Please write out only the lines from the one containing "Where should I" through the last line of the listing. Do not include pictures.
□ □ □ □ □
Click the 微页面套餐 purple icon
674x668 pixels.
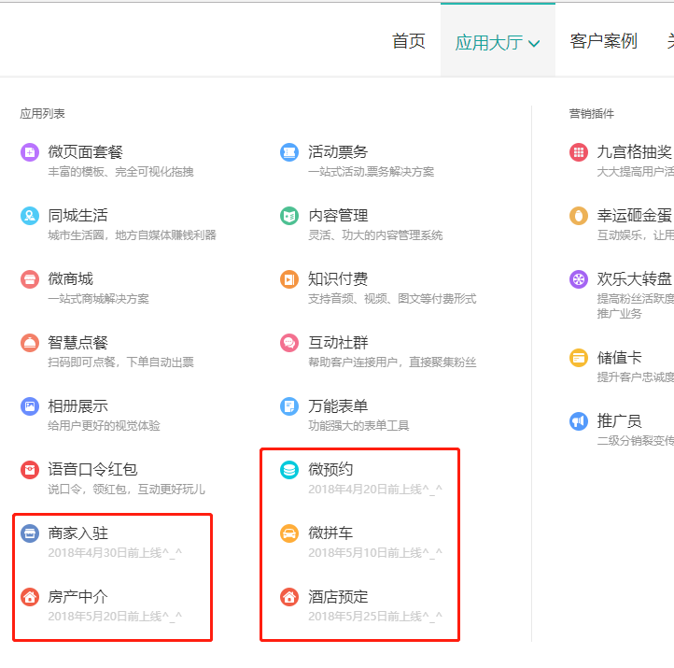pyautogui.click(x=30, y=152)
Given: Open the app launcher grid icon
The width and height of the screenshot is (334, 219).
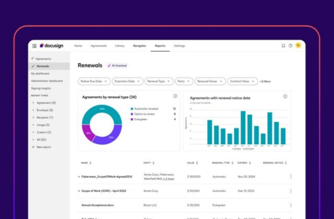Looking at the screenshot, I should pyautogui.click(x=35, y=46).
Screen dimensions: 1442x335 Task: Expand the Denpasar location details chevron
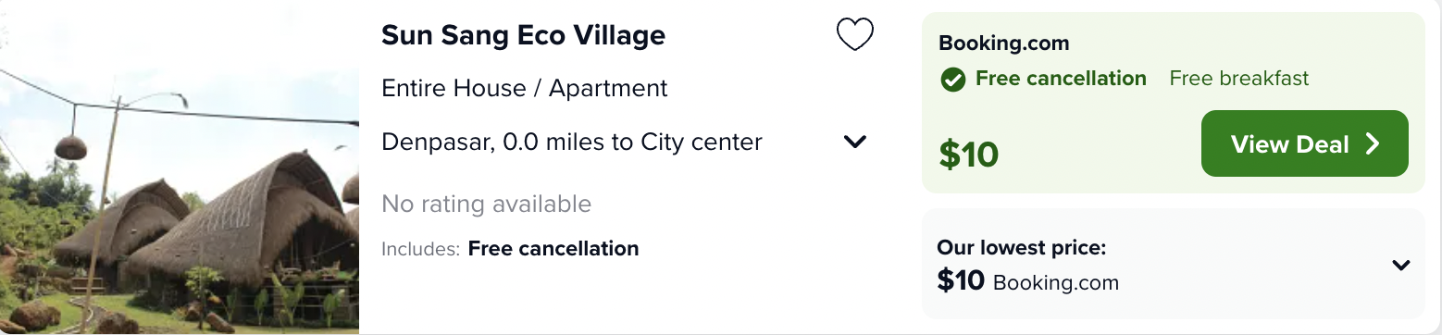(854, 142)
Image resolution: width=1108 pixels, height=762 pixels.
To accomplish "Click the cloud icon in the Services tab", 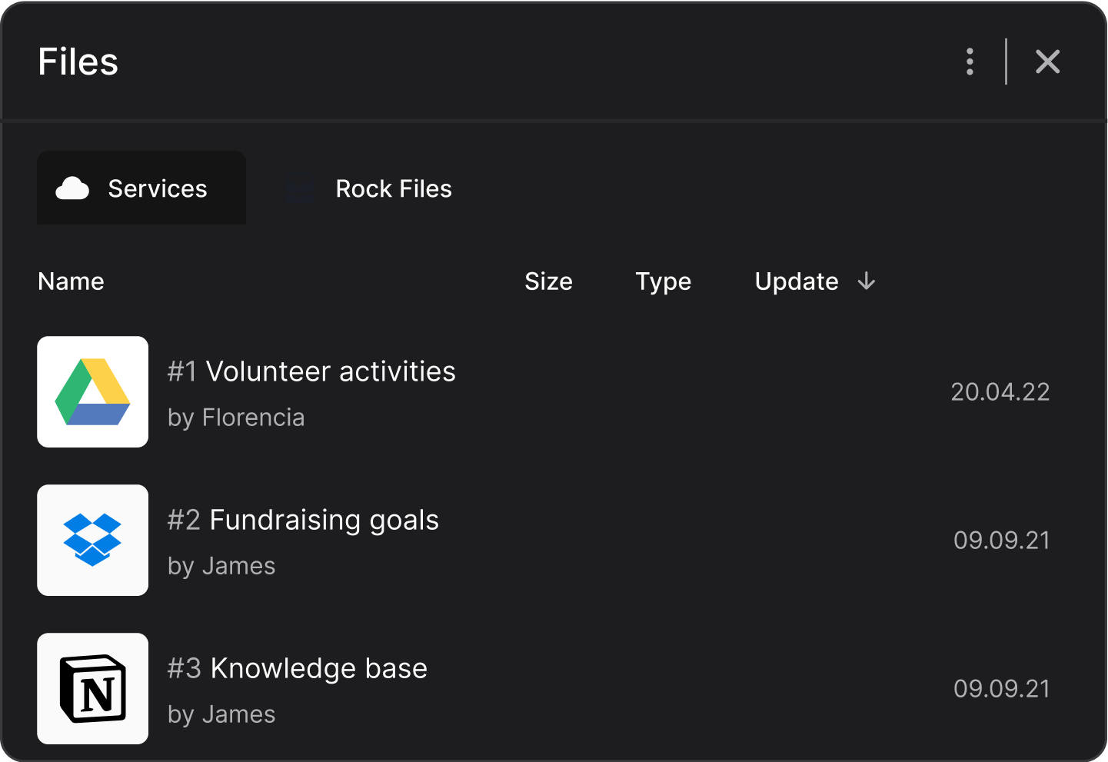I will [x=72, y=188].
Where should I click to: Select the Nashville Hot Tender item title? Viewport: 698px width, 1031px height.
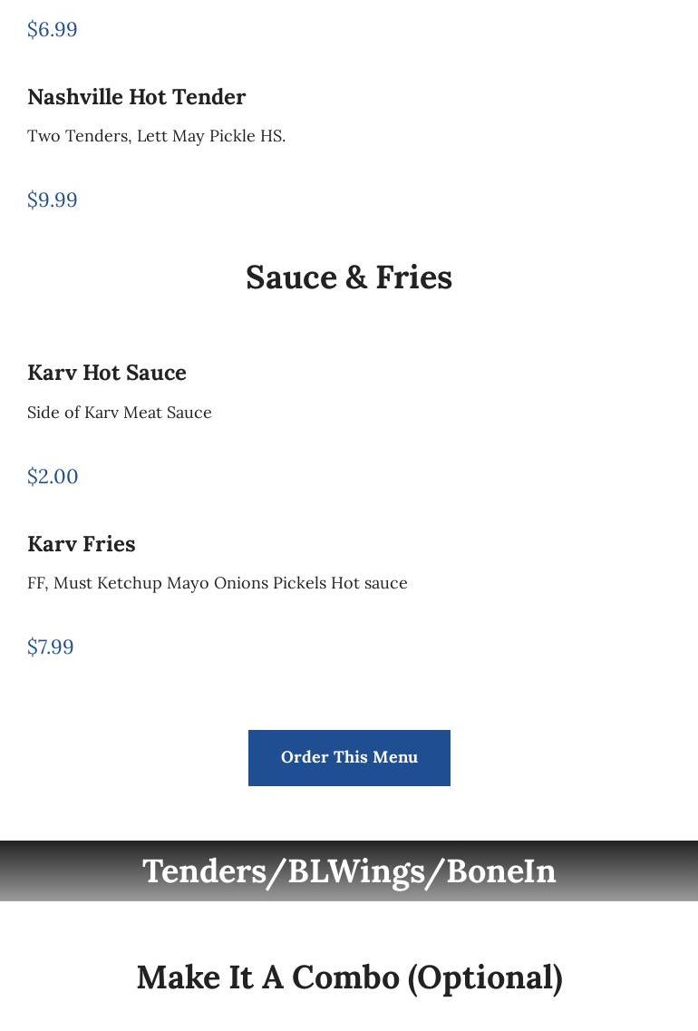click(136, 97)
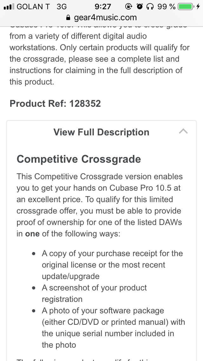203x361 pixels.
Task: Click the Competitive Crossgrade heading
Action: pos(79,159)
□ □ □ □ □
> [Written solution]:
Where should I click to: Select the Nashville Hot Tender item title? Viewport: 698px width, 1031px height.
click(136, 97)
203x361 pixels.
Task: Click the Competitive Crossgrade heading
Action: pos(79,159)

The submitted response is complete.